Chiara juga ikut tergelak. Bagaimana mereka bisa lupa karena kejadian lucu di masa lalu. Ketika Chiara pertama kali mengikuti ajakan Maureen untuk mengunjungi kelab malam yang baru dibuka.
Tidak seperti Maureen yang sudah lebih dahulu mencicipi minuman beralkohol, Chiara malah tumbang di gelas pertama.
Maureen memapah tubuh Chiara. Gadis itu muntah parah sampai mengotori pakaiannya sendiri. Maureen tidak mungkin membawa Chiara pulang ke rumah, karena Mia pasti marah besar.

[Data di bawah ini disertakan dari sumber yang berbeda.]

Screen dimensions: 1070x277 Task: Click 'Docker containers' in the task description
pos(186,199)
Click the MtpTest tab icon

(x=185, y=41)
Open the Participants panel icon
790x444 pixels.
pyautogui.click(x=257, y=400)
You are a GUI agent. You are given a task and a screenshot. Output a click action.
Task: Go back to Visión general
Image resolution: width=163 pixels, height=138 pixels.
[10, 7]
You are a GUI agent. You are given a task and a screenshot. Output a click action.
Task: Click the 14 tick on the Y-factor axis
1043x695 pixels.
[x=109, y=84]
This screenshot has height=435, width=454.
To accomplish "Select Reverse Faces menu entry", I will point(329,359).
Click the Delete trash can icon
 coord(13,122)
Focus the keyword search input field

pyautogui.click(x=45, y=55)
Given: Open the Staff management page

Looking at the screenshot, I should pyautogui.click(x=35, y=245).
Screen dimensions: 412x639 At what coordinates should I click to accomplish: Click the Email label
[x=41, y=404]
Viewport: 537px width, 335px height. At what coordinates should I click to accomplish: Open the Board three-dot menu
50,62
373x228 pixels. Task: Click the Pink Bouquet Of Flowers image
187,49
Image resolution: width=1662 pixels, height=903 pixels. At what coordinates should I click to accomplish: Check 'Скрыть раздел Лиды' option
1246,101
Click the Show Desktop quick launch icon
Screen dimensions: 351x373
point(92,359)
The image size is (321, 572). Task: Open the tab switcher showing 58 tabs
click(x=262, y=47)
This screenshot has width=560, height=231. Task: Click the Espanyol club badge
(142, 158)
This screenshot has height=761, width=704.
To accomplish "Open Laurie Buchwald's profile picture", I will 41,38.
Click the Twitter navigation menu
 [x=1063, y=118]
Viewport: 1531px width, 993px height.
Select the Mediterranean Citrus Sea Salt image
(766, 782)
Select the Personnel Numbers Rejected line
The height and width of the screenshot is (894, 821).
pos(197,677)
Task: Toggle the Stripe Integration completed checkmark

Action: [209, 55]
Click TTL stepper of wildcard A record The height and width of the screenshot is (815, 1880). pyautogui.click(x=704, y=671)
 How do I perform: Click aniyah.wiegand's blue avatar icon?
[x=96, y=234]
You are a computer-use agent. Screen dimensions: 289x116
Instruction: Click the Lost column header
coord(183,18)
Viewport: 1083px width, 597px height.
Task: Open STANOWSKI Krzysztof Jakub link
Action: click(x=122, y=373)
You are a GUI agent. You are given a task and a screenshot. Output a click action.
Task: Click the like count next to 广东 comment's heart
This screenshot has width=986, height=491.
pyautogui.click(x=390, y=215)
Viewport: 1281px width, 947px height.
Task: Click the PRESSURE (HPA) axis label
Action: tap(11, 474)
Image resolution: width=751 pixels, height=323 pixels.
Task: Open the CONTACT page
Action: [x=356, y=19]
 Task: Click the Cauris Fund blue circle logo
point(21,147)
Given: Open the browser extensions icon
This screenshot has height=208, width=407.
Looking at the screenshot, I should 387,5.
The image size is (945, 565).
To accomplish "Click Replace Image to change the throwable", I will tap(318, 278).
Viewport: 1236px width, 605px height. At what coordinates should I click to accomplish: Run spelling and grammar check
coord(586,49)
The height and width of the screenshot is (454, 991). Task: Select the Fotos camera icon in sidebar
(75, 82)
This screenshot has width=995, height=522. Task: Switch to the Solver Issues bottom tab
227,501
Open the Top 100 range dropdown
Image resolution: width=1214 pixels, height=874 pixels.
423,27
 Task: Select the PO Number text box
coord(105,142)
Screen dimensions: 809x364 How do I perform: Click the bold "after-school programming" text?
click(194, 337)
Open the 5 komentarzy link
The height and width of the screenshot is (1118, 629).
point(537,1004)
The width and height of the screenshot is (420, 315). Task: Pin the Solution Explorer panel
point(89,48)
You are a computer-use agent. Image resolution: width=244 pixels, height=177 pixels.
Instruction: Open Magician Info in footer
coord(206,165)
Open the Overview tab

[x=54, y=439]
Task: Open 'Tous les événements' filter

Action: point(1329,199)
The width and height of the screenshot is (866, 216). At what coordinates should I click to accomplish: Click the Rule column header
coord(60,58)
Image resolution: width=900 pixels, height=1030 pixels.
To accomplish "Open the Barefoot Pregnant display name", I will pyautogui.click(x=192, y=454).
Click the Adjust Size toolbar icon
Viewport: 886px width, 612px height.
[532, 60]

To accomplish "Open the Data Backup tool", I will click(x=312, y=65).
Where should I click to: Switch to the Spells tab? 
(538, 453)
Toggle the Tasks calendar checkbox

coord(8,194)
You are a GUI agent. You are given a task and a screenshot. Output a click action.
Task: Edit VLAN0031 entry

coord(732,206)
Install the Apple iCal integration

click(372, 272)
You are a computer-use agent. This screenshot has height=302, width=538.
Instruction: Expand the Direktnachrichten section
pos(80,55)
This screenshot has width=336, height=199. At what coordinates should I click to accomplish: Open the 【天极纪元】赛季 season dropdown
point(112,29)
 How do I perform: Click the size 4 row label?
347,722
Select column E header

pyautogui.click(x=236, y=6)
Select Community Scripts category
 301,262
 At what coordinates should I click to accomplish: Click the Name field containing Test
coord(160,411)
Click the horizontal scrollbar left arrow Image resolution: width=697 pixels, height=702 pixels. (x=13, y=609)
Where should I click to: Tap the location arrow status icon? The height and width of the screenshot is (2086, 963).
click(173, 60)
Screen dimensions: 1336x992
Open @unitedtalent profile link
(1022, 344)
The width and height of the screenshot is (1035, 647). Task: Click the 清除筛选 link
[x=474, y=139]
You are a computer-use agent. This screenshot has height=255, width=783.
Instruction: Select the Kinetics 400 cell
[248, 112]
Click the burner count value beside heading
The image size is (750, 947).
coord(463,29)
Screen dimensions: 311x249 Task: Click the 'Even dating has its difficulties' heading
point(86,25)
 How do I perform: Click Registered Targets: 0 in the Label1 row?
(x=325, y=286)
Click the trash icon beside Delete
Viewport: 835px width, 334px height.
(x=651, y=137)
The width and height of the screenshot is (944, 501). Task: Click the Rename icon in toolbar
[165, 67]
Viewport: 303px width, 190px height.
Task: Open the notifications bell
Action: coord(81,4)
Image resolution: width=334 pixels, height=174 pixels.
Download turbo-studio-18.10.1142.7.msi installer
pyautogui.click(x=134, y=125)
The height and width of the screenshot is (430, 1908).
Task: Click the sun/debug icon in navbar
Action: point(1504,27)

Di kamar kos, Maureen yang membantu Chiara berganti pakaian. Maureen juga merawat Chiara yang meracau karena mabuk.
"Kalo diingat lagi, malu-maluin banget, ya. Cuma minum segelas tapi norak banget." Chiara terkekeh geli.
"Karena baru pertama dan mungkin badan kamu gak bisa mentolerir kadar alkohol."
"He em. Tapi setelah itu, aku juga gak pernah nyoba minum lagi. Takut." Chiara menopang dagu.
"Iya. Jangan coba-coba. Di kelab malam itu banyak jebakan. Kalau salah langkah, hancur masa depan." Maureen menatap serius.
"Siap, Bos." Chiara langsung memberi sikap hormat.
Tawa keduanya berderai serempak. Maureen melirik jam tangan. "Aku balik ke kantor dulu, ya. Kamu kalau mau tidur, lanjut aja. Aku balik agak malam."
"Oke."
Maureen langsung beranjak untuk mengenakan kembali blazernya. "Bye, Babe."
Chiara tersenyum sembari melambaikan tangan. "Hidup baru bahkan mungkin pacar baru. Who know?"
Chiara pun membereskan peralatan makan yang masih berantakan di meja. Chiara merapikan semua setelah mencuci bersih piring dan perlengkapan makan itu.
Chiara membawa koper ke dalam salah satu kamar tamu yang ia pilih. Ia bersiap-siap untuk mandi.
Usai mandi, Chiara duduk di sofa. Gadis itu hendak menyalakan televisi ketika bel pintu berdenting.
"Loh, bukannya Maureen bilang bakal pulang telat? Apa batal?" Chiara bermonolog. Bingung.
Namun, gadis itu tetap melangkah untuk membukakan pintu.
"Kamu siapa?"
Chiara melongo. Laki-laki yang sedang berdiri di hadapannya itu, benar-benar sangat mampu membuat lutut bergetar.